La estancia de Pablo con Rosenblueth fue de dos años. Fue cuando sintió que para continuar en la línea de investigación que estaba desarrollando, era necesario poder registrar la actividad de las neuronas del tallo cerebral involucradas en el control de la presión arterial y la frecuencia cardíaca. Las técnicas requeridas (registro con electrodos muy finos) no se manejaban en el Departamento de Fisiología. Al comentar esta necesidad al doctor Rosenblueth le dijo: “Tienes que pedir una beca Guggenheim para ir a trabajar donde se utilizan esas técnicas, que en este caso fue el instituto Rockefeller en Nueva York”. Y de ahí a Siena, Italia, donde me encontraba cuando en 1961 se fundó el Cinvestav con el Dr. Rosenblueth como primer director y donde he permanecido hasta la fecha”.

PINTURA…

— ¿Es pintor?

—No pinto, bueno, en una época hice mis pininos, pero nada más. Me gusta escribir poesía. Si escribo algún artículo científico, no me expongo, pero la poesía es una cosa muy personal y no los pienso publicar. Son versos reflexivos, a veces un poco pesimistas. No son muchos…

Pero lo que sí hace es investigar. Pablo Rudomin adelanta que su grupo en México (Diógenes Chávez, Enrique Contreras, Edson Hernández, Enrique Velázquez y Porfirio Reyes) está trabajando en colaboración con el Dr. Silvio Glusman de Chicago y con el grupo de Inteligencia Artificial de la Politécnica de Barcelona, integrado por Ulises Cortés, Mario Martín y Javier Béjar, sobre cómo cambian las conexiones funcionales en los circuitos neuronales del dorso de la médula espinal durante la inflamación y el dolor. “En el gato anestesiado hemos encontrado que las conexiones funcionales entre esos grupos de neuronas no son al azar. Son relaciones no-aleatorias que resultan del balance entre las influencias excitatorias e inhibitorias que actúan sobre cada neurona en la red, lo que da lugar a patrones de interconectividad poblacional relativamente estables, que se modifican durante el estado de sensitización central producido por la estimulación nociceptiva aguda, en este caso por la inyección de una pequeña dosis de capsaicina.
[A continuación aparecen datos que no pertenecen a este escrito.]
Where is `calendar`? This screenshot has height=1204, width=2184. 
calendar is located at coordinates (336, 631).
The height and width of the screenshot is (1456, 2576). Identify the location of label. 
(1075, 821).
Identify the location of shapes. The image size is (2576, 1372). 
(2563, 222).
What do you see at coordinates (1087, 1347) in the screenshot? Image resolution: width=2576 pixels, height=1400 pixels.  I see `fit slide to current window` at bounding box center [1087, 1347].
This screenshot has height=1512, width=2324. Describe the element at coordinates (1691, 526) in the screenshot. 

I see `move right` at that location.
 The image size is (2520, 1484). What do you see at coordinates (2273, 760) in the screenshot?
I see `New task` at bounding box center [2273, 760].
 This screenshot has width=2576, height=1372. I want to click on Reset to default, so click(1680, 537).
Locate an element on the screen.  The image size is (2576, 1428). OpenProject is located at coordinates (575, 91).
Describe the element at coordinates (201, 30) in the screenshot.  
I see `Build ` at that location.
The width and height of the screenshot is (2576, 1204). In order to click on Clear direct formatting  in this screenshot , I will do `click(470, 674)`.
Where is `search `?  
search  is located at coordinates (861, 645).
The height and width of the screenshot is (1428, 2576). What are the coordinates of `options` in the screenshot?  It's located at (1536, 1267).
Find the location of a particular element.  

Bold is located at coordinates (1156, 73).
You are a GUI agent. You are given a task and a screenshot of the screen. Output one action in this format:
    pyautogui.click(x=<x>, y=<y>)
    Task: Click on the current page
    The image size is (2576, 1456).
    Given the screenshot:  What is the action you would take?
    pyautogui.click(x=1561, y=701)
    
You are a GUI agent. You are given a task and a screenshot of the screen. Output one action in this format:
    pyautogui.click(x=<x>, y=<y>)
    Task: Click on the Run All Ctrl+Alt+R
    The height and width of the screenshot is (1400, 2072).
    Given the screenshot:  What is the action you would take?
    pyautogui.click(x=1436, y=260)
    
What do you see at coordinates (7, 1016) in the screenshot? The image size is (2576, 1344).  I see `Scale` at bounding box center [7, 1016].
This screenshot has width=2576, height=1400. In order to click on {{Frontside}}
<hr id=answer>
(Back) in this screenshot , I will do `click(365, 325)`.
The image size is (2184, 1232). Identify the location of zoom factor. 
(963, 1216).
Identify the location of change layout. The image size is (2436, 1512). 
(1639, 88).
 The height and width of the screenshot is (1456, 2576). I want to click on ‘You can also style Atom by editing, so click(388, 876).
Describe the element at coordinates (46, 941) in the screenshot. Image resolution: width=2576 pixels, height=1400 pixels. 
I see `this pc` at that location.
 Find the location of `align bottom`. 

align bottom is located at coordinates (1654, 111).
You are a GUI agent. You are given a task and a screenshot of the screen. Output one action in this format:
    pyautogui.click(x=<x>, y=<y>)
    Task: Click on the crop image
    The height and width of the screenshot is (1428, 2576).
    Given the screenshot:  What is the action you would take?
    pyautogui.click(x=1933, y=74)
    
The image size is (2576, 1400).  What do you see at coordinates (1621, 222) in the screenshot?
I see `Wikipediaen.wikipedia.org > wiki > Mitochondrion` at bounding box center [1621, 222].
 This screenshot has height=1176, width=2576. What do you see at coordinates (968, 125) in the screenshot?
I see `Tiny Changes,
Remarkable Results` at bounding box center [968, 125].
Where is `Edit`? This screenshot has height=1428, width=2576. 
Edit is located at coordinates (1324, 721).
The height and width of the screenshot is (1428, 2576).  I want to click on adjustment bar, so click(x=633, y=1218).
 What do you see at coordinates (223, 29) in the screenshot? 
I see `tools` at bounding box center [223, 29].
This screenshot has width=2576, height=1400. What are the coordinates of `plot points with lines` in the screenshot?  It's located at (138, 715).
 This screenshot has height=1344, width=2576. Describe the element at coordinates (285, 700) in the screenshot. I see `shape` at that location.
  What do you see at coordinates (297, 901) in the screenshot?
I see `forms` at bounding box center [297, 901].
Tomando como referencia algunos estudios clínicos que muestran que al inyectar una pequeña dosis de lidocaina antes de una intervención quirúrgica disminuye el dolor postoperatorio, hemos examinado el efecto de la inyección intravenosa de lidocaina sobre los cambios en la conectividad de las neuronas del asta dorsal inducidos por la inyección de capsaicina. Hemos encontrado que la lidocaina revierte temporalmente los efectos de la capsaicina dando lugar a las configuraciones de conectividad neuronal observadas antes de la estimulación nociceptiva. Esperamos desde luego que en un futuro próximo podamos conocer con más detalle la forma en que la lidocaina revierte los efectos de la capsaicina y la manera de hacer estos cambios más permanentes, lo que podría ser de relevancia para el tratamiento del dolor crónico”.